### REQUEST
Starting with the line that contains "Click the sync with remote refresh icon" and going on through the line that contains "coord(251,123)", reproduce the entries with "icon" changed to "button" and everything else left as is. Leave the pictures out.

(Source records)
※ ※ ※
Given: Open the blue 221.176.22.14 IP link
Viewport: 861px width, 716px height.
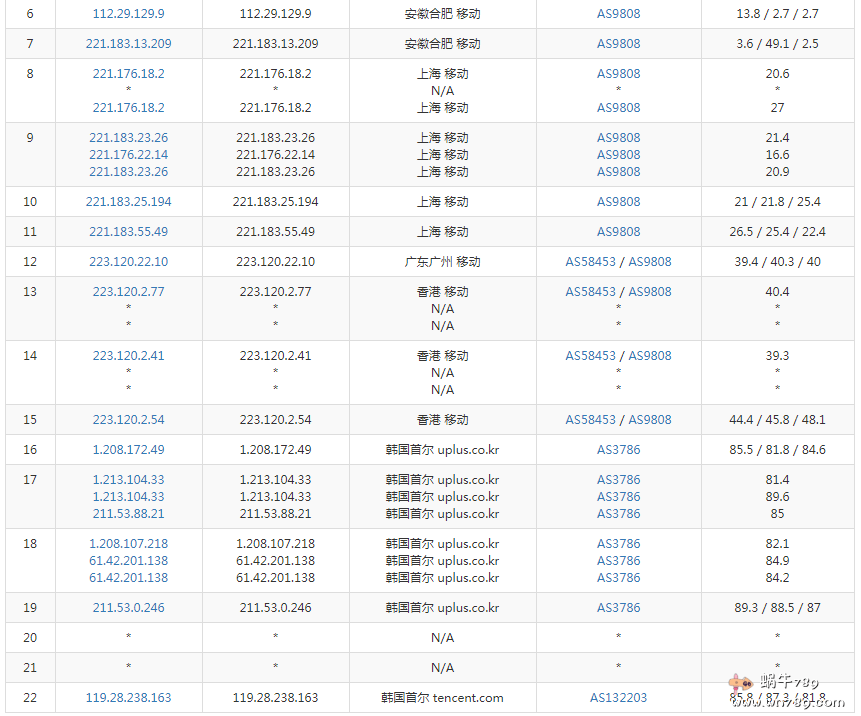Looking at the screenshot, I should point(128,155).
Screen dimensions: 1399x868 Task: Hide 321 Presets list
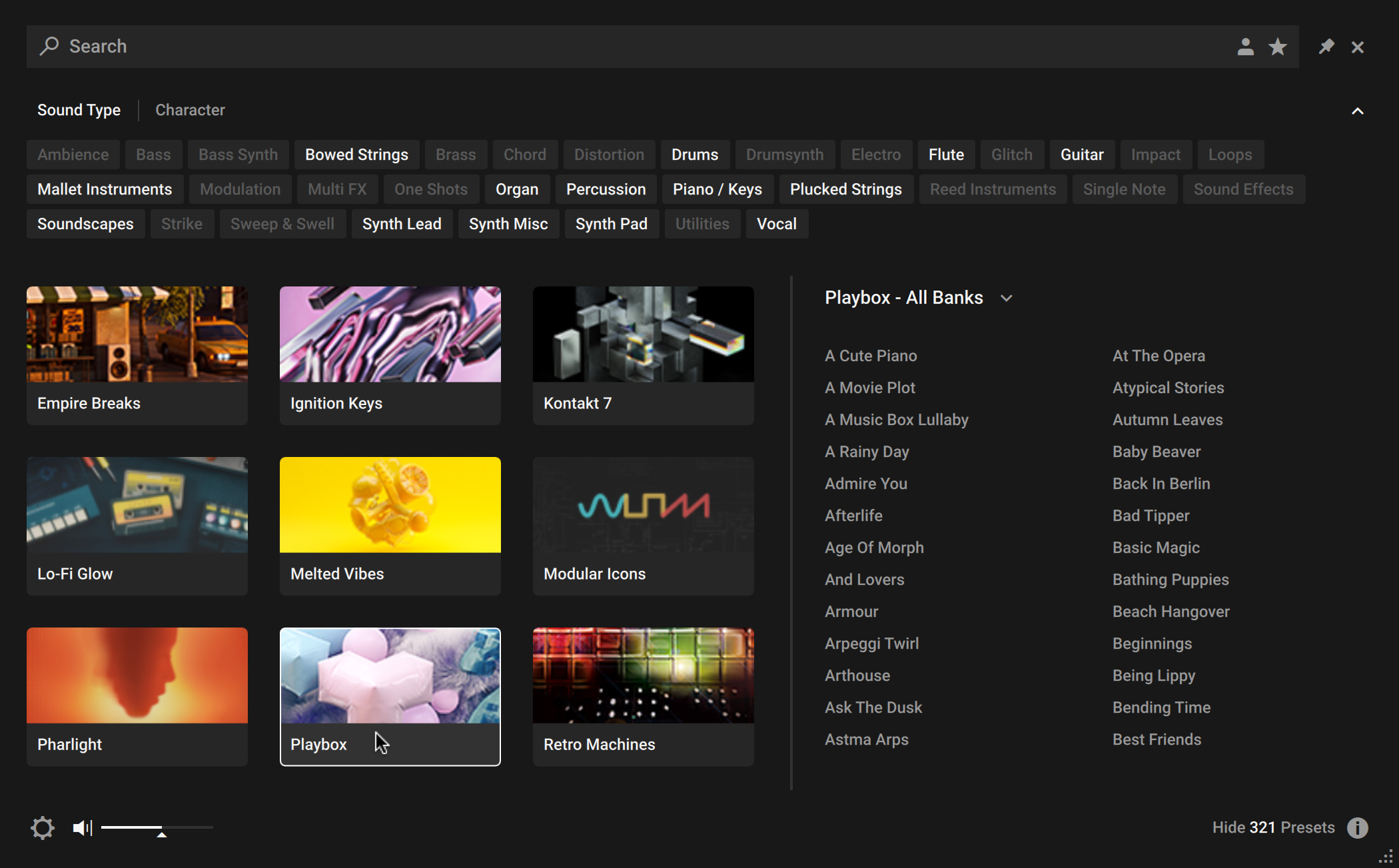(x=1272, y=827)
※ ※ ※
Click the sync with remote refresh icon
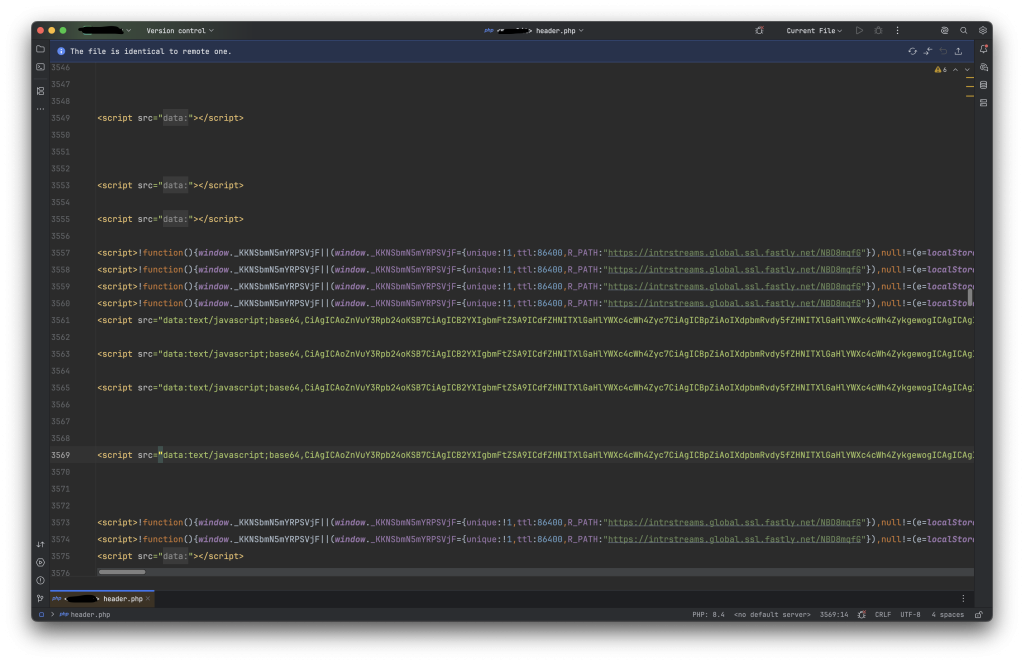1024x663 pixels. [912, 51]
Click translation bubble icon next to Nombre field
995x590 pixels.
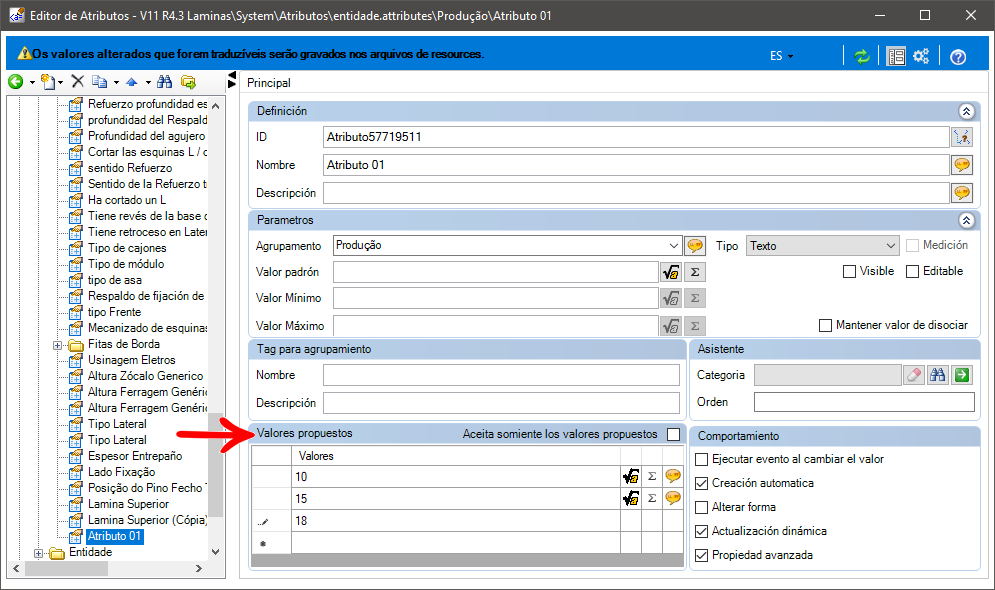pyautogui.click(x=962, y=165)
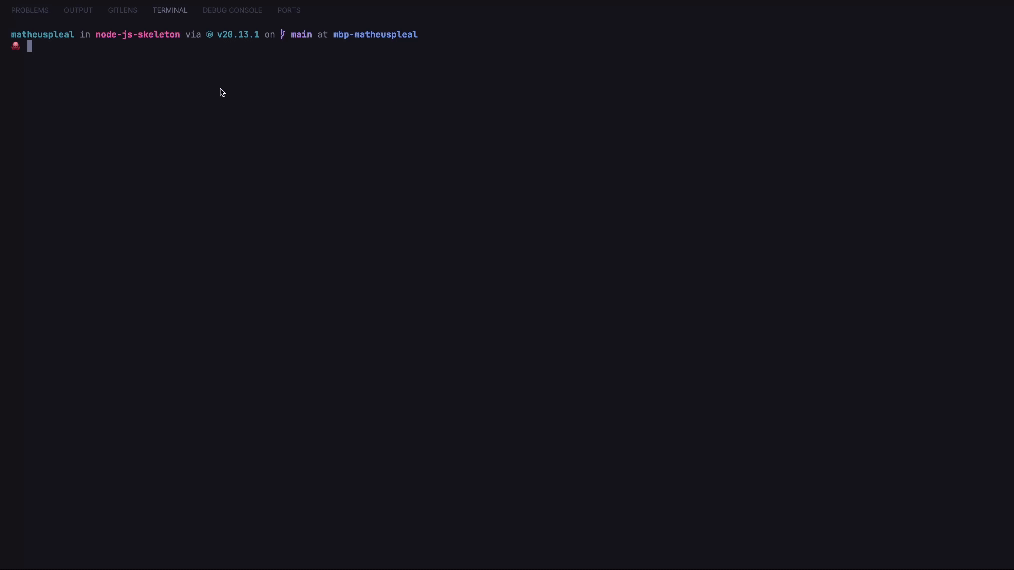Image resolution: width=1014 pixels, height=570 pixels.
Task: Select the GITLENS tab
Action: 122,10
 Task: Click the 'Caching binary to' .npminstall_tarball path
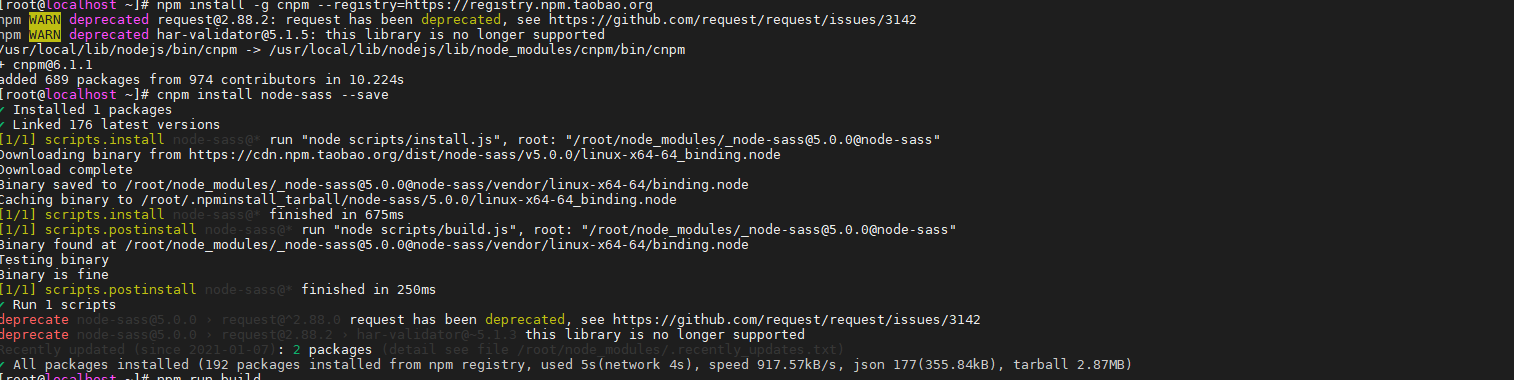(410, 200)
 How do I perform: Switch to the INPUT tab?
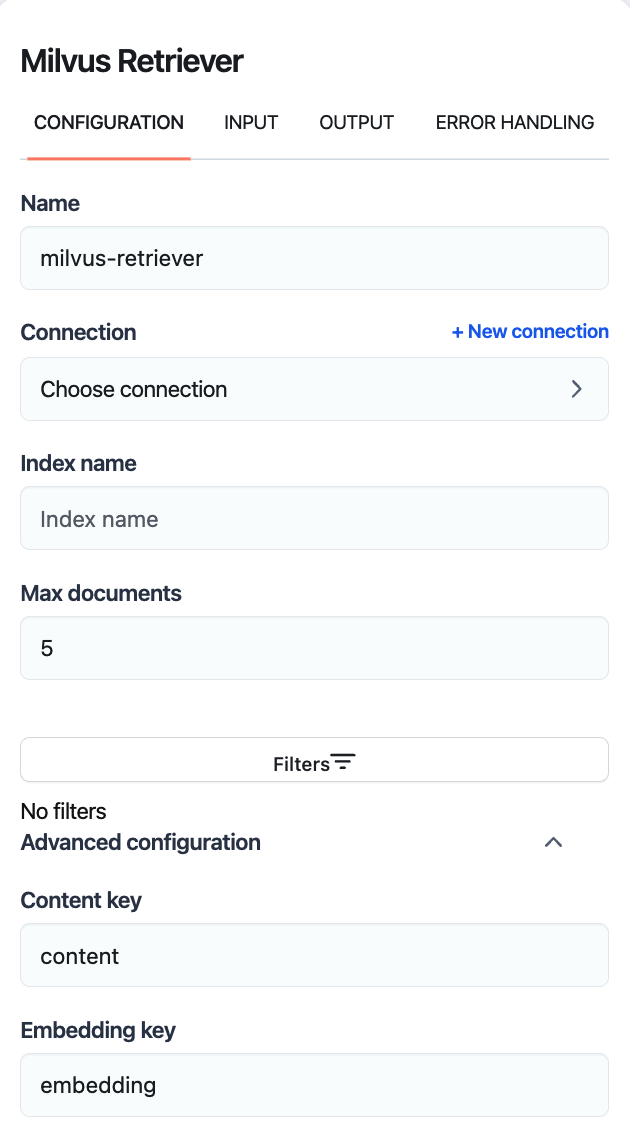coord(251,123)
※ ※ ※
### THE RESPONSE
Click the sync with remote refresh button
1024x663 pixels. [912, 51]
Click translation bubble button next to Nombre field
995x590 pixels.
pyautogui.click(x=962, y=165)
Image resolution: width=1014 pixels, height=570 pixels.
Task: Select the GITLENS tab
Action: 122,10
 Task: Click the 'Caching binary to' .npminstall_tarball path
(410, 200)
 How do I perform: Switch to the INPUT tab?
coord(251,123)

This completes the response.